3.進行胃癌:胃体中部の見落とし病変は後壁にあり,ガスが妨害因子となっていた.胃体上部病変の見落としは,肝左葉の萎縮や変形,胃体上部が左外側寄りに位置するなど,肝左葉が音響窓として機能していなかったことが原因と考えられた.体位変換や飲水で音響窓を確保することにより改善が期待できる.

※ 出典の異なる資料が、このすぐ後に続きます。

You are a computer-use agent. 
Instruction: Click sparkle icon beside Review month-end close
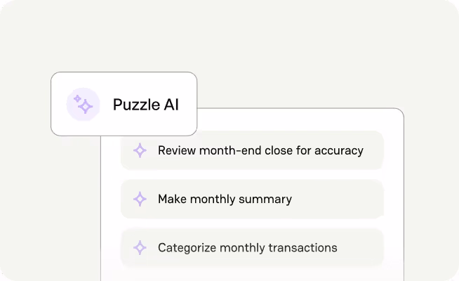(140, 150)
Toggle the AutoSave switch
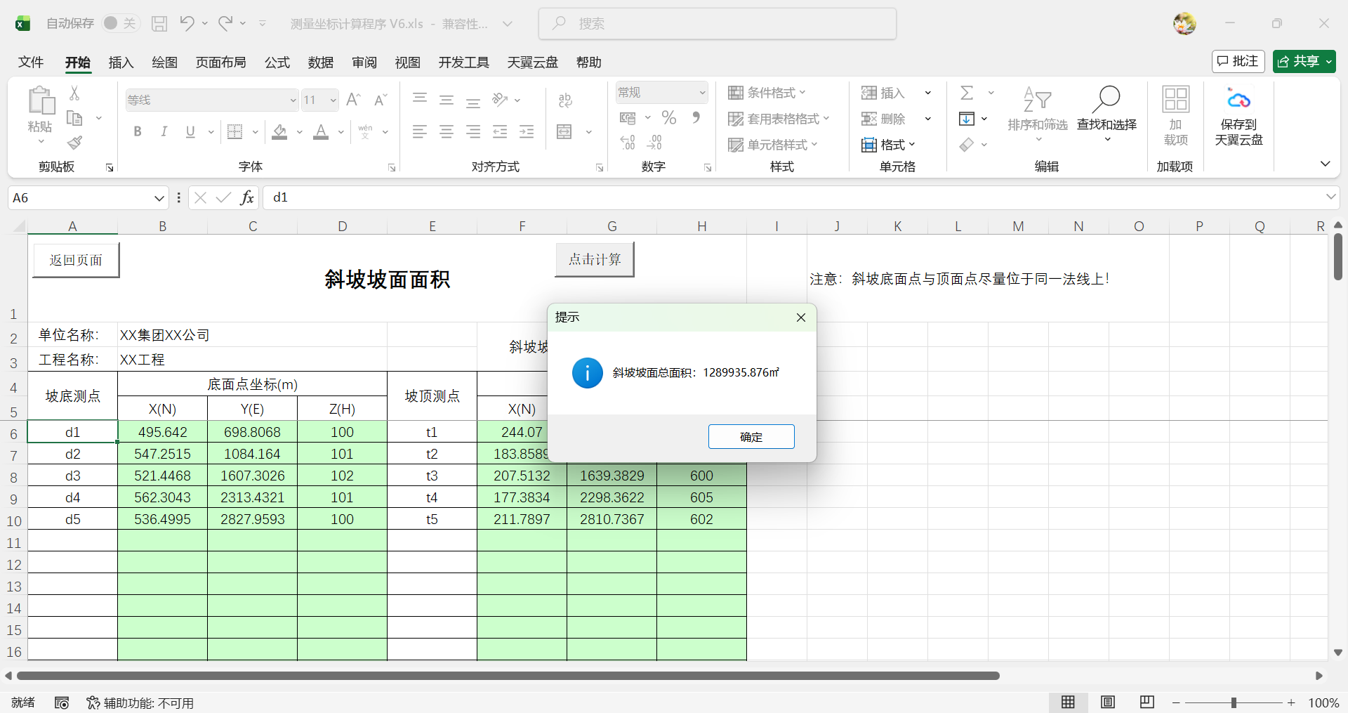This screenshot has height=713, width=1348. click(120, 23)
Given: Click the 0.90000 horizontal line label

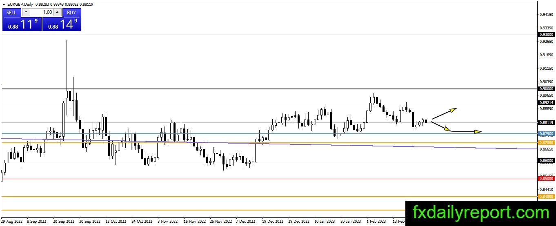Looking at the screenshot, I should pyautogui.click(x=546, y=89).
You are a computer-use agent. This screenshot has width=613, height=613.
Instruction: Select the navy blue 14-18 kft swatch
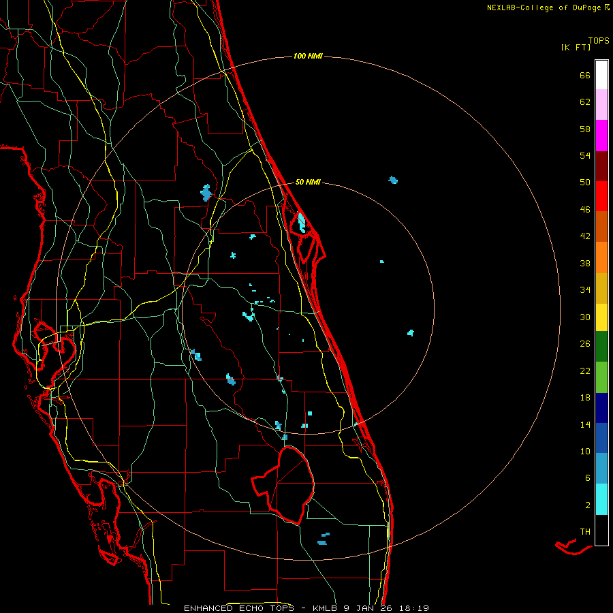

4.進行大腸癌:直腸はRs,Ra病変の見落とし率が高かった.Rsの病変はガスの影響,Raの病変は最も深く,かつ排尿後で音響窓が得られなかったことが原因と考えられた.体位変換,入射角度,膀胱を充満させるなどの工夫に加え,ガスの排除や深部病変の描出には圧迫が最も有用な手段と思われる.
【まとめ】
各疾患の見落としをしやすい部位に傾向が見られた.見落としの原因は複数の要因が関係していることが多く,解剖や病変の見え方に関する知識不足や経験不足も当然見落としの要因となる.系統的走査がアーチファクトや妨害因子の多い消化管をスクリーニングする精度の高い走査法であるためには,漫然と走査するのではなく,見えている部位と見えていない部位を認識し,見えていない部位を観察するために必要な工夫は何なのかを判断しながら走査することが重要と思われた.